> **Directions**: Would you print, word for word, only the lines running from the line with "Proceed with the İleri button" to the last line of the entries, without the pictures?

================

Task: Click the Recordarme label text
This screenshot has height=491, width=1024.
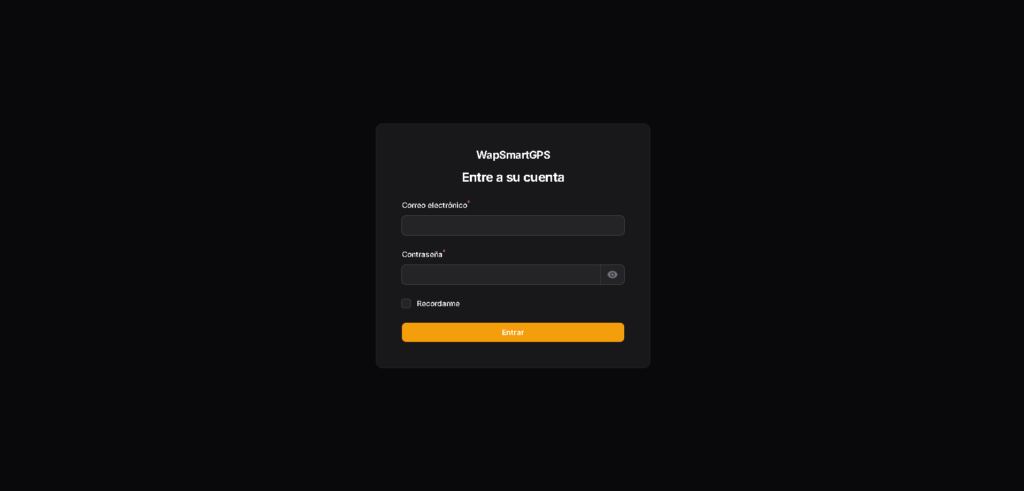Action: (x=438, y=304)
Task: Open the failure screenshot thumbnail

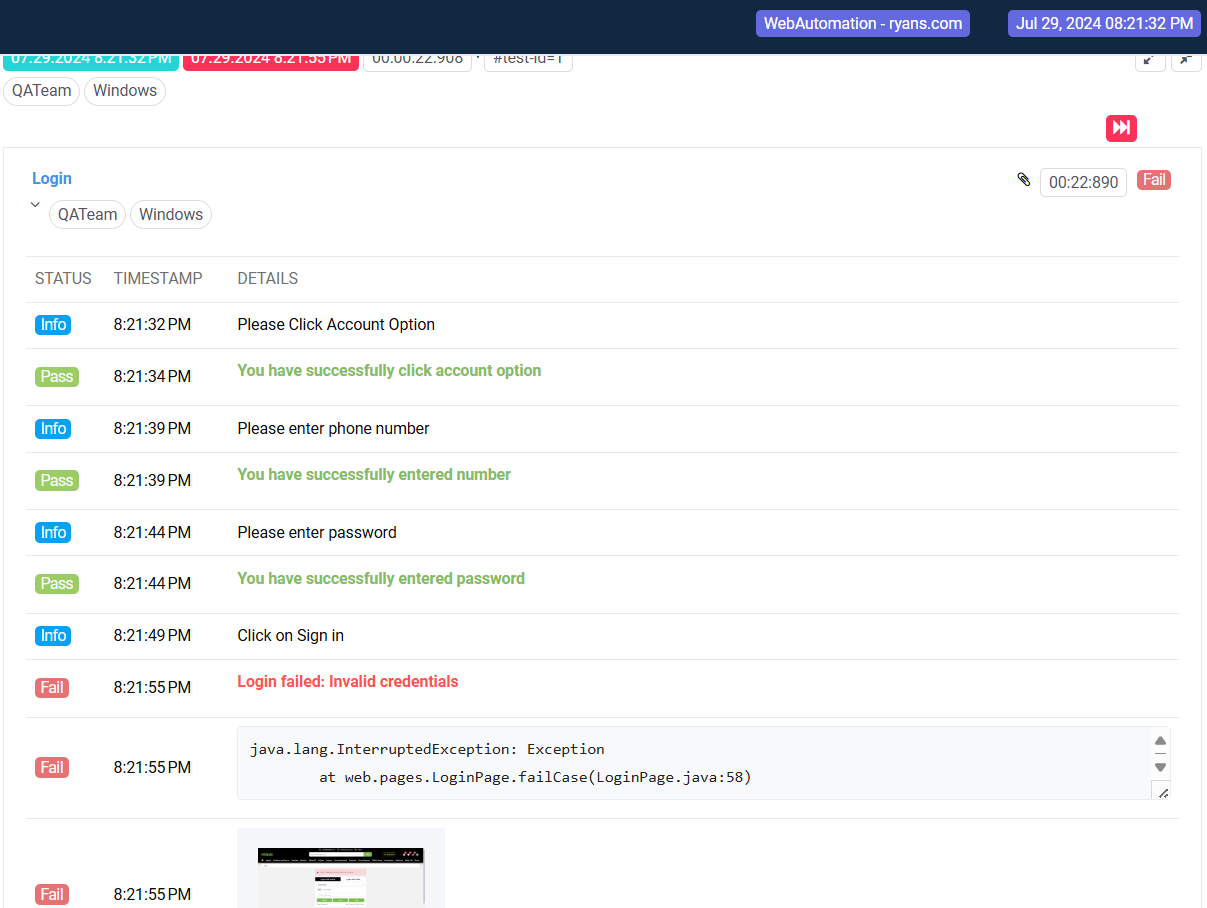Action: click(340, 870)
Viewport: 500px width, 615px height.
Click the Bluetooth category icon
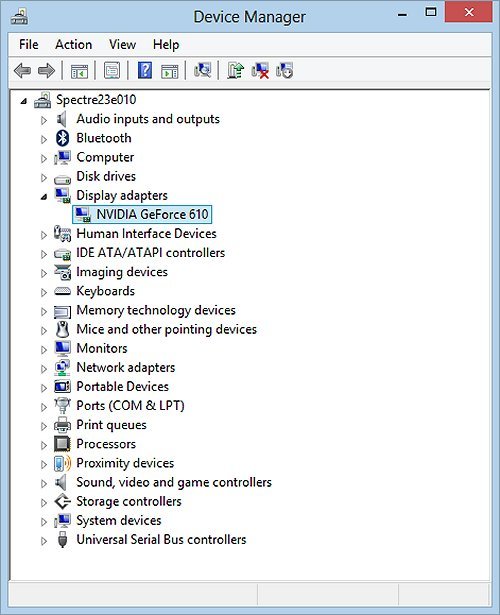[62, 138]
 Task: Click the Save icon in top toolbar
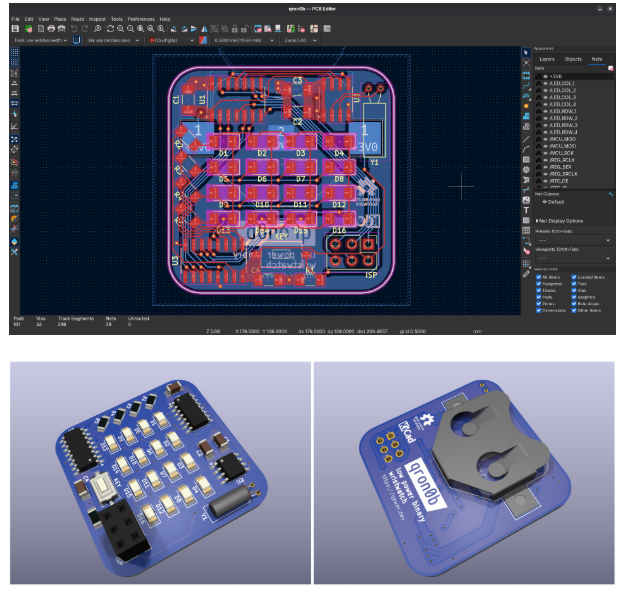[15, 28]

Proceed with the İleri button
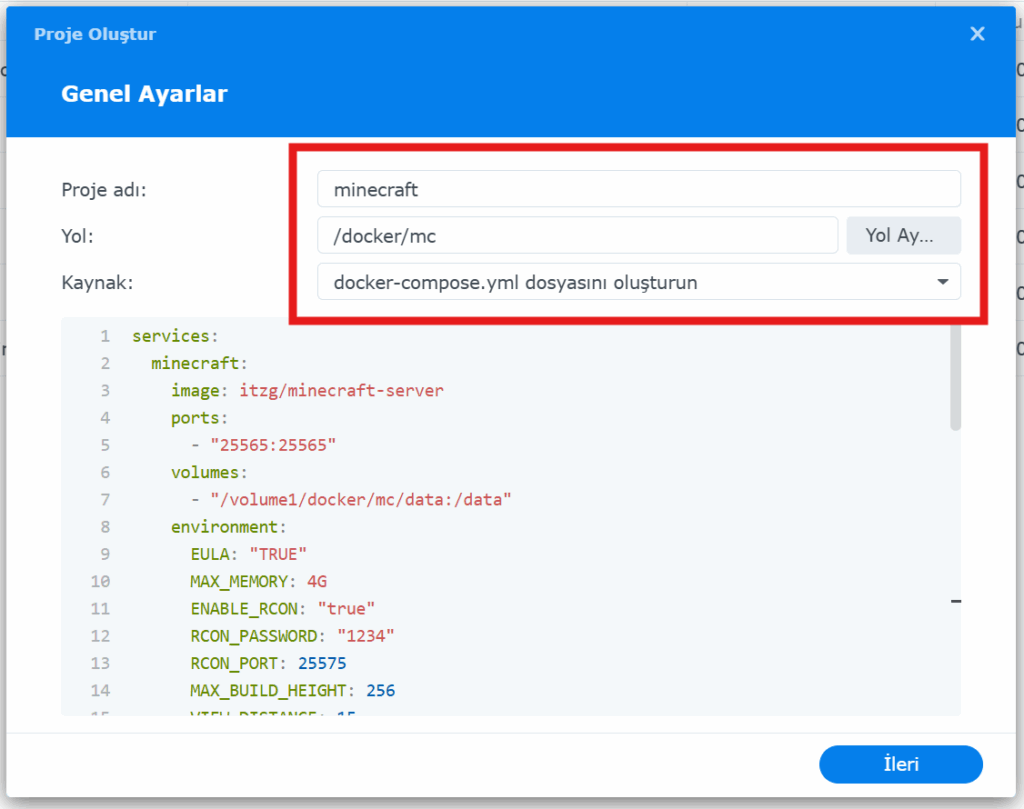coord(900,765)
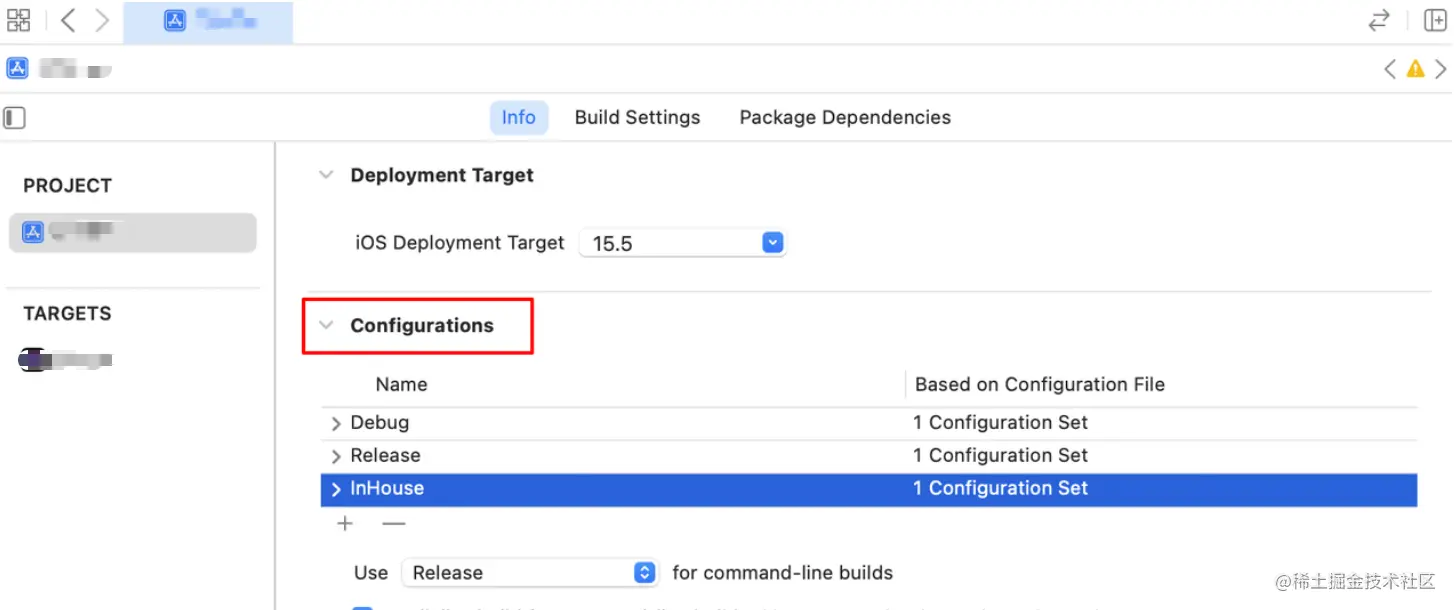Click the yellow warning issue icon

tap(1415, 69)
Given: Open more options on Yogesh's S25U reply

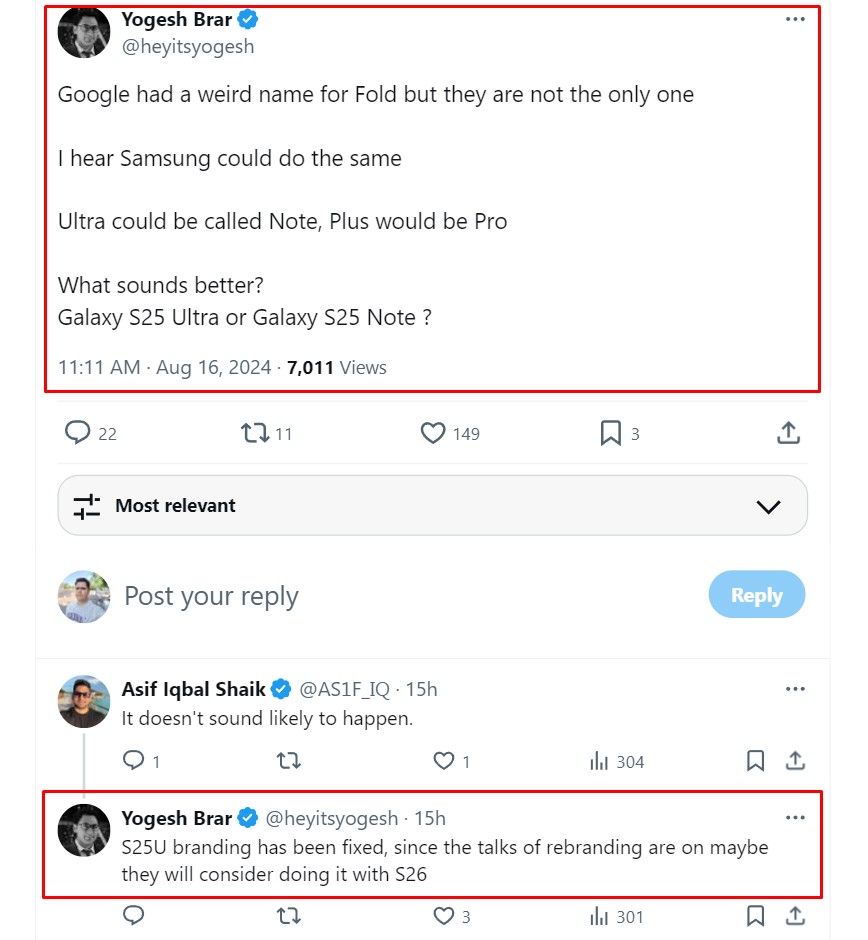Looking at the screenshot, I should 795,818.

================

> **Expected output**:
Proceed with the İleri button
coord(900,765)
Click the yellow warning issue icon

tap(1415, 69)
Given: Open more options on Yogesh's S25U reply

Looking at the screenshot, I should 795,818.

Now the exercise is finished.